**Условие задания**:
Ответьте по отрывку о Клюеве:
(а) Из какого произведения взяты слова «птахою незримой я от тебя утёк», согласно пометке в скобках?
(б) Какого года стихи, в которых возникает тот же мотив?
(в) Из чего, по словам автора, Бердяев выводил «Третий Интернационал»?

**Исходный отрывок**:
——————

Литмир - Электронная Библиотека
Содержание  
A
A

«Мир тебе и любовь, и крепость душевная… Мои московские видения убедили меня в неизбежности мученичества всех, кто любит и для кого любовь — хлеб живой и нетленный. Враг не спит и ищет, кого бы поглотить. Но всё упование на тебя возлагаем, Матерь Божия. Никто в мире, ни на земле, ни под землёй не поможет верующим и пребывающим в красоте, а также и стремящимся к красоте вечной. Один крест — меч в руках любящего. Ибо такова сама природа любви. Будь спокоен, укрепляй себя и питай покоем. Умоляю тебя об этом!.. Прости меня, любимый, что птахою незримой я от тебя утёк (цитата из „Каина“. — С. К.). Скоро прилечу на мягких, хотя и порядочно усталых крыльях.

Лобызаю тебя в сердце твоё, скучаю нестерпимо и имя твоё, как печать, на правой руке моей…»

И совершенно, казалось бы, невероятная заповедь молодому художнику от автора так и не принятой никуда «Погорельщины» и совершенно «противосоветского» «Каина» — заповедь, произнесённая от всей души: «Будь верен коммуне, нашему величавому и прекрасному государственному строю, пламенным дням юного социализма, а остальное всё приложится. Я крепко верю, что моя родная республика не оставит своих самых верных и преданных сынов…»

И ведь не «страха ради иудейска» писано. И не на «перлюстрацию» рассчитано — смешно и думать. Но тот же мотив возникнет в стихах 1932 года, уже в клюевское московское житие.

Сам Клюев — не пригодившийся новой власти, отвергнутый ею, заклеймённый всеми мыслимыми клеймами, не питает никаких иллюзий насчёт своей дальнейшей судьбы.

Мне революция не мать,
Подросток смуглый и вихрастый,
Что поговоркою горластой
Себя не может рассказать!

Не может — ибо так и не успела осознать себя, ради чего свершилась и какой заряд в себе несла… «Керженский дух» отринула, заповеди «Третьего Рима» перечеркнула (а Бердяев, этот «философ свободы», ничего толком так и не понявший, выводил «Третий Интернационал» из «Третьего Рима»), русское начало уничтожает во всём — а о Христе и говорить нечего… Сам-то он, встретивший революцию, когда ему за тридцать было, мог как к дочери неразумной к ней отнестись… А он тогда — как к свахе, принесшей дар.

Напудрен нос у Парасковьи,
Вавилу молодит Оксфорд.
Ах, кто же в старорусском твёрд —
В подблюдной песне, алконосте?!

——————

**Фрагмент данных**:
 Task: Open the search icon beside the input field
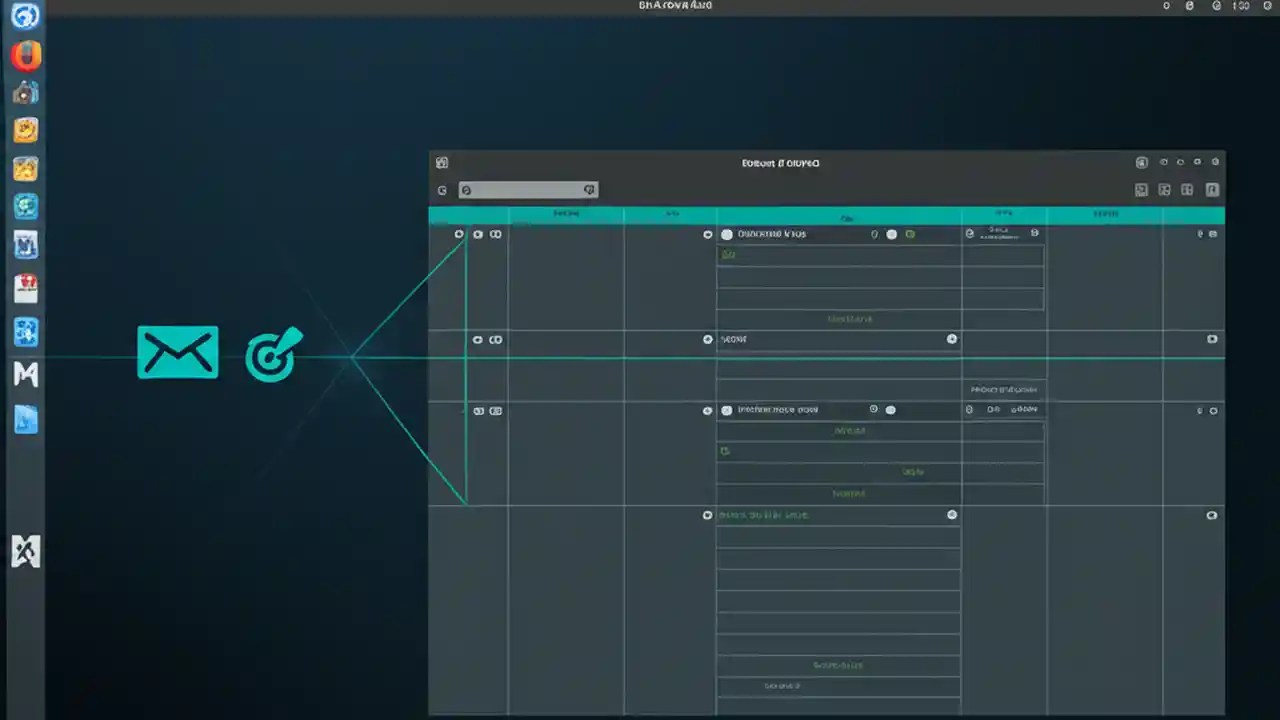point(589,190)
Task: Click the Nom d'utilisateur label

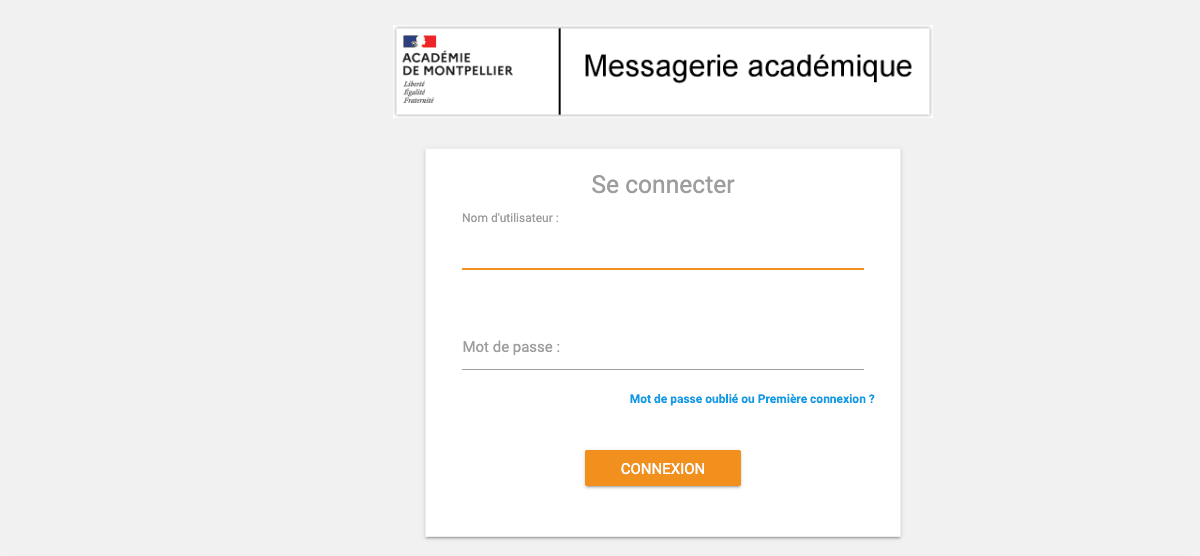Action: [510, 218]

——————

**Полный ответ**:
(а) Из «Каина».
(б) 1932 года.
(в) Из «Третьего Рима».